I will once it stops raining. I'm going to drop the front a tad more when I do the brakes, its pretty even right now, but want a little rake so when I load up the back it doesn't look odd. 

If I recall my stock measurement was ~33.5 from ground to top of the wheel arch, now its 30.25.


----------



## somd (Feb 2, 2017)

Enjoying this thread. I’ve been thinking about bigger rims and tires to fill the wheel gap, but because of the limited front to back clearance in the wheel wells, really only option is to lower the Atlas. Going to need tires in the fall, so probably go to a 265/50/20 AT, 20mm rear and 15mm front spacers and these coilovers. Keep my stock 20”s for now though, try to keep to my $2K - $2,500 budget.

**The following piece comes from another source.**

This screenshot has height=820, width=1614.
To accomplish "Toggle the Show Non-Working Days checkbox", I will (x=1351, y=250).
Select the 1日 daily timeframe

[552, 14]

Skydaman, Any chance we can get some angle pics also?


----------



## skydaman (Dec 16, 2005)

Current height:


----------



## Frstrtdmac (Jan 23, 2021)

skydaman said:


> Current height:
> View attachment 77103


Looks so nice!! I bet it rides much better (tighter)... now all you need is wheels and tires


----------



## skydaman (Dec 16, 2005)

Frstrtdmac said:


> Looks so nice!! I bet it rides much better (tighter)... now all you need is wheels and tires


Thanks! Yes it is much better, can actually turn without feeling like its going to flip over now. The nose lift on acceleration and nose dive on braking was terrible and now gone. 

Think I'm going to hold off on tires until I use these up a bit. But I can see going to a wider tire as I can make these squeal a good bit in a turn.


----------



## Frstrtdmac (Jan 23, 2021)

can you take measurements now? How far is the side panels from the ground? Any ideas of how much ground clearance you have now?
What was the total drop ?


----------



## bboshart (Aug 6, 2012)

skydaman said:


> Thanks! Yes it is much better, can actually turn without feeling like its going to flip over now. The nose lift on acceleration and nose dive on braking was terrible and now gone.
> 
> Think I'm going to hold off on tires until I use these up a bit. But I can see going to a wider tire as I can make these squeal a good bit in a turn.


Sorry for all the questions but since you are the most responsive on here...

1. You mentioned earlier that ACC/lane assist messed up but it working again. Have you tried Travel Assist? Does that work as intended? Is ACC/LA still working properly? I dread having to go through the re-calibration at the dealer.

2. How is Area View (360 cameras) and Park Assist? Do they still all line up and work as intended? I would assume so unless the rake of the vehicle is way off from stock. And do the Park Assist sensors work as intended even though they are lower to the ground? Mine freak out now if I go up too steep of an incline and it thinks I'm running into a curb.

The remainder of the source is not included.